AOL’s problem is it has too many highly paid managers extracting wealth from the company’s cashflow.
This is exactly the same problem print and television media empires have, once the rich rivers of gold allowed them to build up well paid management castes that are now crippling the businesses as revenues can’t support their financial burden.
Paying for digital media’s future
Over time, online media revenues are improving. As Morgan Stanley analyst Mary Meeker pointed out in 2010 that U.S. consumers spend 28 percent of their media time online, yet in 2010 only 13 percent of ad spending goes to the Internet. As advertisers follow consumers, publishing on the web will become more profitable.
The risk for big media organisations is their money will run out before the digital renaissance arrives and when it does, they may have squandered their natural advantages by shedding quality journalists, experienced sub-editors and good editors in an effort to prop up executive bonuses.

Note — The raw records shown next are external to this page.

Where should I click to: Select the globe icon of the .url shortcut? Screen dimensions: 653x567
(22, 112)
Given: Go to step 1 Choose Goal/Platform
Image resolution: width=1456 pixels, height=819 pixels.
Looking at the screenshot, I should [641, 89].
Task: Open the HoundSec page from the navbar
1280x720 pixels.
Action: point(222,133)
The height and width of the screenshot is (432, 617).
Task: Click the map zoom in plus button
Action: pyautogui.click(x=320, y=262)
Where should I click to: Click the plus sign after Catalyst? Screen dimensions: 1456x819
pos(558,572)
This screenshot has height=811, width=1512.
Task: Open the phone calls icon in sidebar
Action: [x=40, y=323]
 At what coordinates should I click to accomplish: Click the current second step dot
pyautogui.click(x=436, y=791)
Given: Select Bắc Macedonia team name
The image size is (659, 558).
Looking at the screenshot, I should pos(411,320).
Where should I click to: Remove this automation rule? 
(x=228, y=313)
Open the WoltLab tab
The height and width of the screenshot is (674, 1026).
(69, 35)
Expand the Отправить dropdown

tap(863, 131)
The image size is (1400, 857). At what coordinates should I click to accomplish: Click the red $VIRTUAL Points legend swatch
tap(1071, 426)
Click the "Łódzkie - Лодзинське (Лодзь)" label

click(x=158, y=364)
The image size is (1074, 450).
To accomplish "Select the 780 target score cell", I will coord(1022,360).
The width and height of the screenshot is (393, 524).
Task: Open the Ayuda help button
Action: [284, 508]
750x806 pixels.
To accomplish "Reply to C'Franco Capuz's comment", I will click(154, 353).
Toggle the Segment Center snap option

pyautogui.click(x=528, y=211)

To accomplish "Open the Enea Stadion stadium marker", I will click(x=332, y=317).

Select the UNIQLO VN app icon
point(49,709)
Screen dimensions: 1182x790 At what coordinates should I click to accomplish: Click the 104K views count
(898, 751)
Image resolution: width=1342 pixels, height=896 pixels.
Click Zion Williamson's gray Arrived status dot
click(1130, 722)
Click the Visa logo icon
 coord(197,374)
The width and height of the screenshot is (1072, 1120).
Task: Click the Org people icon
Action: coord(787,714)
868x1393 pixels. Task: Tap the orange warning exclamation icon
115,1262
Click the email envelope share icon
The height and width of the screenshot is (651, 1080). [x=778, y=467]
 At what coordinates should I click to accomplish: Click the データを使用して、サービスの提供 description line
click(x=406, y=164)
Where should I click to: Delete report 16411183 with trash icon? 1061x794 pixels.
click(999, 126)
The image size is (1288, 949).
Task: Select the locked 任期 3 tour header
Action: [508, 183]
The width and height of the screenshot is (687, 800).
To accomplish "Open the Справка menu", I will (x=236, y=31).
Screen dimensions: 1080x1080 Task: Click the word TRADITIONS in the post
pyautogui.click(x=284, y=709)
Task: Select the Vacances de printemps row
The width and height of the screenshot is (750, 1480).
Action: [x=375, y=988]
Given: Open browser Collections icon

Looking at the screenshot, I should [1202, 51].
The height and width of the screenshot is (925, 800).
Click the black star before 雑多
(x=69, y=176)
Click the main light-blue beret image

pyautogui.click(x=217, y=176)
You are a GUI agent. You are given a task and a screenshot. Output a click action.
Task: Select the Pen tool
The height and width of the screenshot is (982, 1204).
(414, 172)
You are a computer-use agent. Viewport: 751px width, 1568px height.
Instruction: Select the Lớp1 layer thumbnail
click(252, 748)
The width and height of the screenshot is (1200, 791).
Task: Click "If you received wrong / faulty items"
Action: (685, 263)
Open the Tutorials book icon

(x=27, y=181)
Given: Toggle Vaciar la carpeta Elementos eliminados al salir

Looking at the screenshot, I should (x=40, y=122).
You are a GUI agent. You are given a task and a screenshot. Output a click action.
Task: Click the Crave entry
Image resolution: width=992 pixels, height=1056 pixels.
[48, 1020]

AOL’s management problem is part of a much bigger problem across markets and industries, we can call it managerialism – there are too many highly paid managers getting in the way of the writers, engineers, scientists, artists and tradesman who add real value to their organisations.
Strangely, it may be Chris Anderson’s “free” model that kills the managerial culture as enterprises that can’t afford to pay product creators certainly won’t pay an Executive Vice President’s entitlements.